Бессмысленно шепча проклятья, шут выдернул меч из груди Макса и подхватил падающее тело за ворот плаща. Он был легкий, как дитя, этот смертный миродержец, и покорно висел, запрокинув голову. По лицу расползалась чернота, как у всякого, кто хлебнул смертельную дозу чужой магии, а волосы, уже седые, рассыпались по плечам. Макс Милиан, двадцати двух лет от роду, выглядел теперь стариком.
Да, он был мертв. Без сомнения.
Эльм презрительно сплюнул и разжал кулак, позволив мертвецу упасть. И тот упал…
…но… на колено.
На колено! Согнувшись, спружинив о землю обеими руками. Как обессилевший, но живой и готовый бороться человек.
Давний страх вспыхнул в груди шута, как подожженный порох. Эльм попятился да так и замер с мечом в руке в нескольких шагах от смертного, не в силах ни сказать, ни сделать что-либо. Лицо его исказила небывалая гримаса, не оставившая и следа от самодовольного ехидства. Растерянный и немой, проклятый смотрел, как Макс поднимает голову. Взгляды их встретились.
— Ах ты тварь… — прошептал шут, когда к нему вернулся дар речи. — Омнис держит тебя…
— И будет держать, — отозвался Максимилиан хрипло. — Пока ты жив…
— Вы оба идиоты! — нарочито расхохотался Эльм. — Мир, откуда родом мое проклятье, куда старше твоего недомерка Омниса. Куда старше и сильнее. И потому здесь я бессмертен!
Сын миродержцев явно восстанавливал силы, насколько Эльм мог чувствовать: он уже умудрился встать на ноги и расправить плечи.
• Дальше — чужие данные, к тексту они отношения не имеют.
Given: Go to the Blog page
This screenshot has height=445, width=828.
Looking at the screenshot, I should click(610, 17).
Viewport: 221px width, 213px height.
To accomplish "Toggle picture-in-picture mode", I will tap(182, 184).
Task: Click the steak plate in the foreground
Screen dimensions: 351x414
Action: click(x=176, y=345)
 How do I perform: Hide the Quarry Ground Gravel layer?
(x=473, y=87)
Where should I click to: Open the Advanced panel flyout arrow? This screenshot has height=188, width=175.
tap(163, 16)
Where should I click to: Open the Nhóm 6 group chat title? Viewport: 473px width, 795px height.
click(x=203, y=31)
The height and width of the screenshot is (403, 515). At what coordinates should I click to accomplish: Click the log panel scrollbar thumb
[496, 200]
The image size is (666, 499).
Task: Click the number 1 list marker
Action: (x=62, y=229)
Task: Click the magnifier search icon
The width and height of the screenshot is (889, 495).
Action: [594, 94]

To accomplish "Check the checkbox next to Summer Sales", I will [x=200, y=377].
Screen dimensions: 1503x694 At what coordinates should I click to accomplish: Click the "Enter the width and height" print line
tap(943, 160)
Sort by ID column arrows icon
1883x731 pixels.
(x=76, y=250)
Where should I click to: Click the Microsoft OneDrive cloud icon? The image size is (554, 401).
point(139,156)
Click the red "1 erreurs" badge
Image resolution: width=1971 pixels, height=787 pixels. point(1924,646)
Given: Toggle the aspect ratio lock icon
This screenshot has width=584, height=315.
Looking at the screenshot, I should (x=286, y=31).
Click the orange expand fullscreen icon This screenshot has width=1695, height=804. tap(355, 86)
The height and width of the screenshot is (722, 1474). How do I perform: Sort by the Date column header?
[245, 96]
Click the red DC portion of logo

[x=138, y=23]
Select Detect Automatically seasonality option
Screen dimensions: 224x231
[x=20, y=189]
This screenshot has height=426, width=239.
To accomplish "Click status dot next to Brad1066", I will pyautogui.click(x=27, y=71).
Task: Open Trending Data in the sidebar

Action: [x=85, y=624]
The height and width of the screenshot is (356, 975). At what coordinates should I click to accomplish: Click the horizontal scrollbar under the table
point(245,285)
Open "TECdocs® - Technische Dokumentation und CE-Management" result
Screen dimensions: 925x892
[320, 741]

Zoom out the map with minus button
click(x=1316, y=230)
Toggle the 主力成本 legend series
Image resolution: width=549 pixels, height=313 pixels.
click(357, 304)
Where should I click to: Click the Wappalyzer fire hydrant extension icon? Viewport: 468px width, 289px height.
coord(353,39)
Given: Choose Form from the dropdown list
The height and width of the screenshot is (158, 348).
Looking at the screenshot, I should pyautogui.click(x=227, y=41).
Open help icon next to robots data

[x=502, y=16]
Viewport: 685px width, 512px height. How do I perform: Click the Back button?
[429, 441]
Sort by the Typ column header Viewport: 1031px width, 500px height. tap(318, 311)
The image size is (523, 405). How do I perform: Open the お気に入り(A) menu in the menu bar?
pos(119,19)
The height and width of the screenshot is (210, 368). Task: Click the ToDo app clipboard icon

А от поверхностных ран, которыми недавно было исполосовано его лицо, не осталось и следа. Если так пойдет и дальше, то этот малый повторит судьбу Гердона Лориана, получившего вторую молодость…
— Посмотрим, сколько он сможет держать тебя, — шут усмехнулся. Былая уверенность возвращалась к нему. — Мне хватит терпения убивать тебя снова и снова.
Макс молча подобрал посох. Сила брата теплыми волнами расходилась по всему его телу. Впервые за семь лет он мог свободно дышать, и залеченные панацеей раны не сковывали движений и не отзывались болью при каждом шаге. Лишь проклятая магия, что плескалась уже у самых краев чаши, не поддавалась ничему. Эльм прав: юному Омнису не справиться с этим…
Следующий бой, в который сын миродержцев вступил с новыми силами, оказался куда длиннее. Однако Эльм вышел победителем и здесь и не поскупился на смертельные раны в конце, как недавно — сам Макс. И снова тьма. И снова голос брата…
…Кровавая пелена перед глазами… звезды в просвете туч…
— Не лечи меня, братишка…
— Что?!
— Не лечи… Это бесполезно. Я слаб против него, а ты — против его проклятия.
— Но ведь можно же что-то сделать?..
— Можно. Выбей дно у моей чаши. Пусть весь этот поток замкнется на Эльма.
— Это убьет тебя, брат…
Макс поднялся снова. Мягкое сияние омнисийской силы делало его призрачным, словно воспоминание. И все же он был здесь. И не собирался сдаваться.
Эльм не сразу понял, что произошло. Он даже поднял меч, чтобы расквитаться с миродержцем еще раз… Но поток энергии уже замкнулся на нем самом. А это всегда, всегда был лучший способ уничтожить проводник…
Облик шута таял, и черты настоящего Эльма Нарсула проступали сквозь него. Человеческие черты.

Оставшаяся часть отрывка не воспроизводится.